The crucial campaigns of this year will determine both the length of this war and its price in men and goods. We are well equipped in food and munitions but their production has drawn over heavily on our stock of manpower. It is time to strike a new balance.

The armed forces have continuously adjusted their requirements to the minimum necessary to implement strategic plans. Initial estimates have been reduced by over half a million men. Recently the Army has had to withdraw the great majority of men who were receiving instruction in colleges. The present allocations of personnel to the armed forces cannot be further reduced, and there is a very real danger in our failure to supply trained replacements at the time and in the numbers required.

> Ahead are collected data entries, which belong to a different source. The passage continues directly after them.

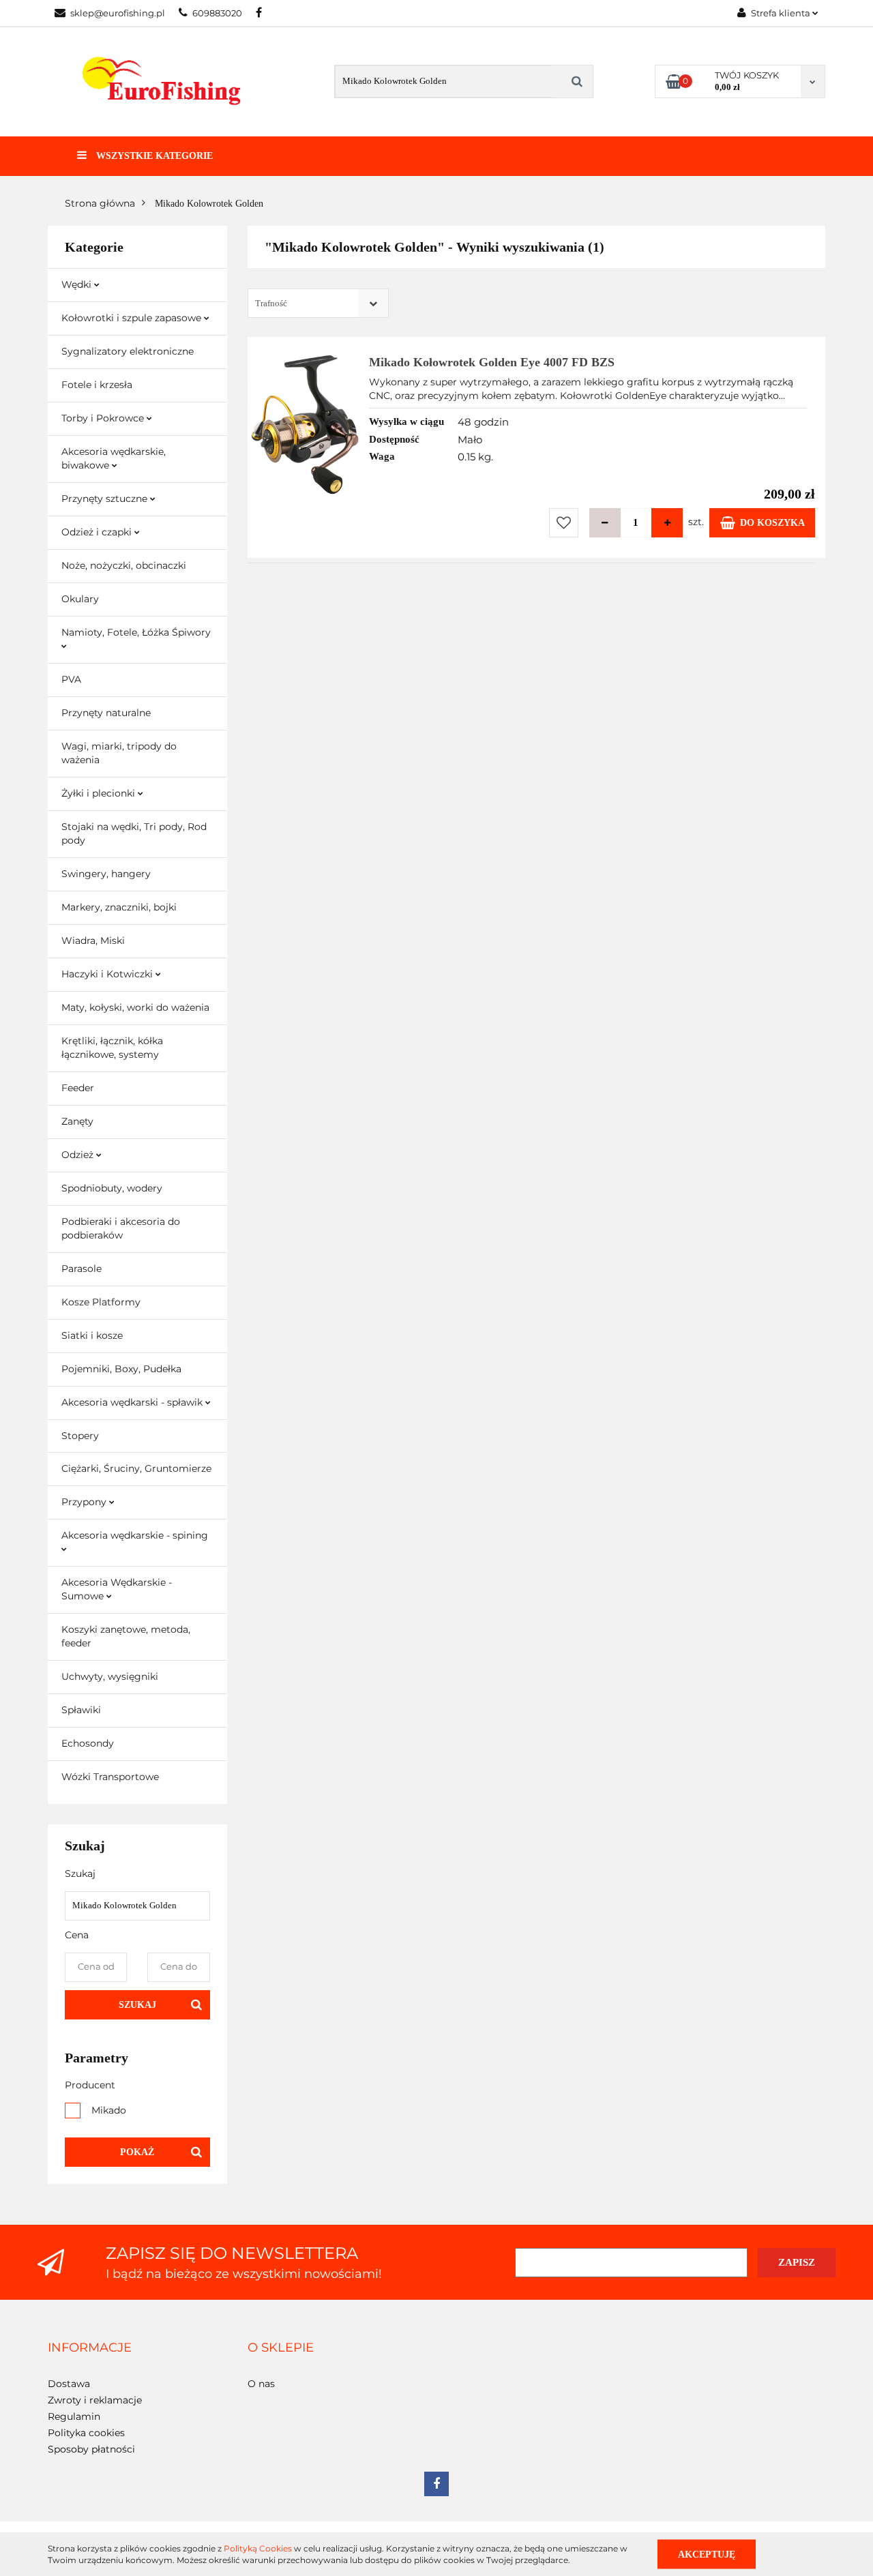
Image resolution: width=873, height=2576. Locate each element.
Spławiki (81, 1710)
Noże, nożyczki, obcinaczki (123, 565)
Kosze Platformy (100, 1302)
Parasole (81, 1268)
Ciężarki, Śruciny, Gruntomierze (136, 1468)
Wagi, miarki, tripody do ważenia (119, 753)
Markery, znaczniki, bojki (119, 907)
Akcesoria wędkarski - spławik (133, 1402)
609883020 (217, 13)
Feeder (77, 1088)
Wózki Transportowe (110, 1777)
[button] (90, 2348)
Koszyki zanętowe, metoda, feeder (125, 1636)
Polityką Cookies (258, 2548)
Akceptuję (706, 2554)
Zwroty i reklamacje (95, 2400)
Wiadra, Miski (93, 940)
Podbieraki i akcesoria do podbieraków (120, 1228)
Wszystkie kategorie (153, 156)
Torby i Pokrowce (104, 418)
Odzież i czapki (97, 532)
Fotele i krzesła (96, 385)
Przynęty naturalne (106, 713)
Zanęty (77, 1121)
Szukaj (137, 2005)
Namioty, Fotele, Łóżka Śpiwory (136, 632)
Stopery (80, 1436)
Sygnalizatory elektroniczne (127, 351)
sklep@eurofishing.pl (117, 13)
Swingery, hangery (106, 874)
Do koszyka (772, 523)
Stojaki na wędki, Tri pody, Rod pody (134, 833)
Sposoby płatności (91, 2449)
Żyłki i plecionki (99, 793)
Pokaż (137, 2152)
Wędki (77, 284)
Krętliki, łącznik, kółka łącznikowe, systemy (112, 1048)
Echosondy (87, 1743)
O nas (261, 2384)
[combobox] (318, 303)
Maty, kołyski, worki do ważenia (135, 1007)
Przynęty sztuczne (105, 498)
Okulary (80, 599)
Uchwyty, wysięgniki (109, 1676)
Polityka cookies (86, 2433)
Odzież (78, 1155)
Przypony (85, 1502)
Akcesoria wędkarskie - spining (134, 1535)
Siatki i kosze (92, 1335)
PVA (71, 679)
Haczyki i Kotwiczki (108, 974)
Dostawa (69, 2384)
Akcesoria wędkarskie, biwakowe (113, 458)
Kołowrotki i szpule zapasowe (132, 318)
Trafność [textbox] (271, 303)
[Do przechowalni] (563, 522)
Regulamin (74, 2416)
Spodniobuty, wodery (111, 1188)
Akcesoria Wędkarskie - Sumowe (116, 1589)
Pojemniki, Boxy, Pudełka (121, 1369)
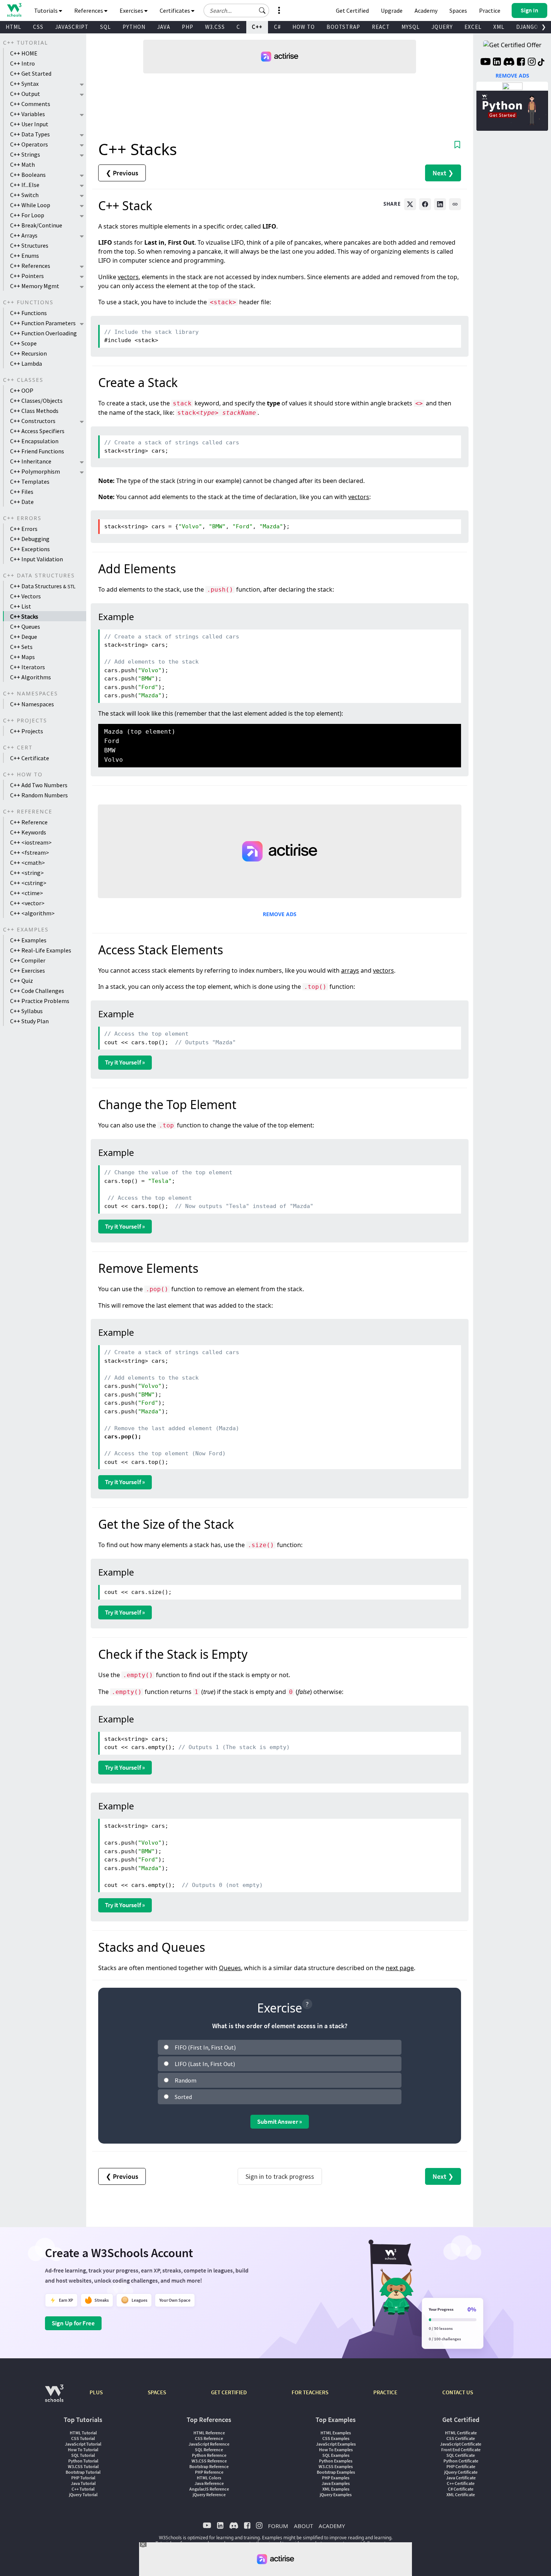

Selective Service has not delivered the quantity of men that was expected. The shortage which commenced to develop last September reached a total of 200,000 on December 31. This means that today we are still short approximately 200,000 trained men although the actual personnel shortage in the Army has been reduced to 150,000. Today, as a result, we are forced to emasculate college courses and trained divisions and other units. The Army will not reach its planned January strength until sometime in April, or even later if Selective Service continues to fall behind on its quotas.

The Nation's manpower pool has been dangerously depleted by liberal deferments and I am convinced that in this respect we have been overly lenient, particularly with regard to the younger men. The overage men, the physically disqualified, the returned soldier, and the women of the Nation must be used more effectively to replace the able-bodied men in critical industry and agriculture.

Almost five million men have been deferred for occupational reasons. Deferments for industry include over a million non-fathers, of whom 380,000 are under 26 years of age. Of almost a million non-fathers deferred in agriculture, over 550,000 are under 26. Agriculture and industry should release the younger men who are physically qualified for military service. The present situation is so grave that I feel that the time has come to review all occupational deferments with a view to speedily making available the personnel required by the armed forces.